Nada del otro mundo, si no fuera porque Beethoven era tenaz además de sordo. Quiero decir, que tanto la sordera como la tenacidad le llevaron a veces a girarse cara al respetable y observar con estupor -quizás con encanto- que el público hacía horas que se había marchado a su casa... mientras él tocaba y tocaba, aporreaba su teclado ajeno a todo.
A veces debiéramos hacer lo mismo.
Por desgracia -para quien me trata con cierta asiduidad- yo suelo hacerlo. Cuando algo me apasiona o me emociona, siento -sinónimo de percepción pero no de sentimiento- que estoy dando la espalda a mucha gente.
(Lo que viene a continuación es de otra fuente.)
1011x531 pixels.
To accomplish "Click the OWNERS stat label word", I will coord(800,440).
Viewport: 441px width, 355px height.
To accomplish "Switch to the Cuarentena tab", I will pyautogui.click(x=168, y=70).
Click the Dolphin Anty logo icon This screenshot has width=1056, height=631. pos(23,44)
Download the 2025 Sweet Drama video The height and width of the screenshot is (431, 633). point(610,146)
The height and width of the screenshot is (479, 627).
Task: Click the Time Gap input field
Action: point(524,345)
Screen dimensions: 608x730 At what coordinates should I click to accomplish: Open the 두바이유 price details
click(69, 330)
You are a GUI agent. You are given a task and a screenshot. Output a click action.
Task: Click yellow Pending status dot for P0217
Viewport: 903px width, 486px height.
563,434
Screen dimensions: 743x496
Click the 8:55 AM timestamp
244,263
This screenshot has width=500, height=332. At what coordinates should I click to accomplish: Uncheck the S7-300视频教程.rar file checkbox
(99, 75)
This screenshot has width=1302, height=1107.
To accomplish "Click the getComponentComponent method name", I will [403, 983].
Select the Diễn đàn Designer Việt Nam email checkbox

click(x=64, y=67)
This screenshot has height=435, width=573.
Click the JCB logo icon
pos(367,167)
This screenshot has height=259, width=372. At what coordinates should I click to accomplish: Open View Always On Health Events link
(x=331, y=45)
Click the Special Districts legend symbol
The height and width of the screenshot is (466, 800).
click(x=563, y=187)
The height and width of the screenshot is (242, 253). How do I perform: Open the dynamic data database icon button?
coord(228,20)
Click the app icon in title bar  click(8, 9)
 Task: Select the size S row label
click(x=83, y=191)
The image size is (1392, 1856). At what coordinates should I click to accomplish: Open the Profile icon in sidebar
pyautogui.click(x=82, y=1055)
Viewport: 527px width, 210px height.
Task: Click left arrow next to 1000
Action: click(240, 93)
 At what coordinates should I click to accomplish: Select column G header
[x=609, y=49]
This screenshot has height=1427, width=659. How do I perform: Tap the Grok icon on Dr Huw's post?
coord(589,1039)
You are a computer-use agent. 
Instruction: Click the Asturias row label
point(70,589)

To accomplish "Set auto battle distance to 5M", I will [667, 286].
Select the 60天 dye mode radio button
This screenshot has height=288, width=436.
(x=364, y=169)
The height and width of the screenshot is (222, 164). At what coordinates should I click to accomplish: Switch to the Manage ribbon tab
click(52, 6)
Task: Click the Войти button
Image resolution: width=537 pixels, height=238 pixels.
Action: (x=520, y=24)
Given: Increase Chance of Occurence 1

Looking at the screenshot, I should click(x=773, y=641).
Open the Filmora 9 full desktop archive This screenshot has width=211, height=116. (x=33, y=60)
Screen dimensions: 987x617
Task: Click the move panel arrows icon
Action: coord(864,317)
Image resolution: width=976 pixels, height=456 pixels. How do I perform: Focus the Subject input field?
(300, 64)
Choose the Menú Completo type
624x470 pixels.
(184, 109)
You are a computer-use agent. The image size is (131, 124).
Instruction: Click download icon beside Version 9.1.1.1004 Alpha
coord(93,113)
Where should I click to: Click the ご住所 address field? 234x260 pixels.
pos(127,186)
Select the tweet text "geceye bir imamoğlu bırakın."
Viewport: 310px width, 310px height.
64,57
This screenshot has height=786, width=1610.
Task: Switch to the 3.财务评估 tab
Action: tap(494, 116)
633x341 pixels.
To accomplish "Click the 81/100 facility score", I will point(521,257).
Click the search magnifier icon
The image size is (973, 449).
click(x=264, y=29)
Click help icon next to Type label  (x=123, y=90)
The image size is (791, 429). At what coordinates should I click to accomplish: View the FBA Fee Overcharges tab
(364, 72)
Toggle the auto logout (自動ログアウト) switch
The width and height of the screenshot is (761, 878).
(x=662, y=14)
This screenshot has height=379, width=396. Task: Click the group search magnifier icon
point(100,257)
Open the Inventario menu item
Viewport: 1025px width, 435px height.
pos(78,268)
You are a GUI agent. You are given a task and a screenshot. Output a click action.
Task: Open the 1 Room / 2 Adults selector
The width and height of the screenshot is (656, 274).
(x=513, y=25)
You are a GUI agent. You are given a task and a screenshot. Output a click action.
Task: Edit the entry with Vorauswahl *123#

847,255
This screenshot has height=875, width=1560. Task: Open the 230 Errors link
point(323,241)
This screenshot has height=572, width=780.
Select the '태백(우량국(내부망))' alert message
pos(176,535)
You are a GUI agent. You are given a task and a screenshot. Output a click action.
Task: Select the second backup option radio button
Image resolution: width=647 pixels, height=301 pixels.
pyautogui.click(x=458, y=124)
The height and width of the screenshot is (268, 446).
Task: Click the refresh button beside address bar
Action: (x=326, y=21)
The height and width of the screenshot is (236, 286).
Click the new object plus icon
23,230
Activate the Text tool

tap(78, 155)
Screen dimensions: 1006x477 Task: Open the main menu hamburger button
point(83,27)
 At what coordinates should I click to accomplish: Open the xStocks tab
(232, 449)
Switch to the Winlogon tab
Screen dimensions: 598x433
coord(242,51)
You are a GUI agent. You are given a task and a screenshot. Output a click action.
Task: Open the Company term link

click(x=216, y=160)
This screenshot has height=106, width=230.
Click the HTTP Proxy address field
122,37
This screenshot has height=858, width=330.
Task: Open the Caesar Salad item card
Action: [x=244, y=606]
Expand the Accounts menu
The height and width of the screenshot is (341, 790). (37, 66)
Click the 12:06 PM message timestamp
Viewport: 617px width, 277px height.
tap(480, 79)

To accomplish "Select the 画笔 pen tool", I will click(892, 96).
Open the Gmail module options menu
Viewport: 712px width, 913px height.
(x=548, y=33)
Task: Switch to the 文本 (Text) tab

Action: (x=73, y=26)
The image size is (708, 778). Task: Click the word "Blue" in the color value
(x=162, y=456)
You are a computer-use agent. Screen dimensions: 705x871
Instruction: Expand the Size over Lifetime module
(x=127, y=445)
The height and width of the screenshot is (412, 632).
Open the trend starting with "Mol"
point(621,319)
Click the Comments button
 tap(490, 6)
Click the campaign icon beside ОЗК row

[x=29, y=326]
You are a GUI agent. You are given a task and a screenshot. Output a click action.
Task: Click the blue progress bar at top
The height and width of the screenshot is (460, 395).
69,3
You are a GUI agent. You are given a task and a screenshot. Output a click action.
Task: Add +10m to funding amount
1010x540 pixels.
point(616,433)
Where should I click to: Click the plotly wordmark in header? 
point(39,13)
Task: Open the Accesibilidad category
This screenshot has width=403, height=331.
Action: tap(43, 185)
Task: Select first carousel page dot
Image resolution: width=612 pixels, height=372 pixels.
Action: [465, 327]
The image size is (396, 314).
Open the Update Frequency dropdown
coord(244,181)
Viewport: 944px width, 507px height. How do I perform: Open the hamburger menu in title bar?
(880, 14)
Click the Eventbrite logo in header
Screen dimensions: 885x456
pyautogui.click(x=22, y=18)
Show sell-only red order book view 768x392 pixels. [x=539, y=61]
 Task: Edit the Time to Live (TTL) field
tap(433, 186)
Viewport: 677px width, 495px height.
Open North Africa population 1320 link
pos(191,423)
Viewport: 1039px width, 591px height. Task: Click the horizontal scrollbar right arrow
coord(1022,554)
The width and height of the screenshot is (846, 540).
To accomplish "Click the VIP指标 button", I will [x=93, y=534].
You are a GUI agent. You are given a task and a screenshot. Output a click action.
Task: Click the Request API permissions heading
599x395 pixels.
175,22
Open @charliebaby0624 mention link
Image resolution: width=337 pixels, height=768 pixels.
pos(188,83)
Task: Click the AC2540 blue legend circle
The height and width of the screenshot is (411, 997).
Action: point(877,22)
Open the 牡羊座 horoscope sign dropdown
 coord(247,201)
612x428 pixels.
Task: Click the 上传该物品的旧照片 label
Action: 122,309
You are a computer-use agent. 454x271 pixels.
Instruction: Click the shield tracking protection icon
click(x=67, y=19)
No puedo evitarlo. Me basta una canción, una musiquilla, un relato, un libro, una mirada, un recuerdo, un buen culo, un beso o una gota de agua en las gafas para enajenarme y soltarme de la mano, como un crío travieso o soñador, e irme lejos y perderme.
No es grato... Al menos, para quienes te rodean o quien te acompaña. Pero es inevitable. No necesito un móvil para mirarte a los ojos, escucharte, rozarte y -sin embargo- no estar a tu lado.
Y no tengo la excusa de ser ni sordo ni tenaz. Solamente soñador.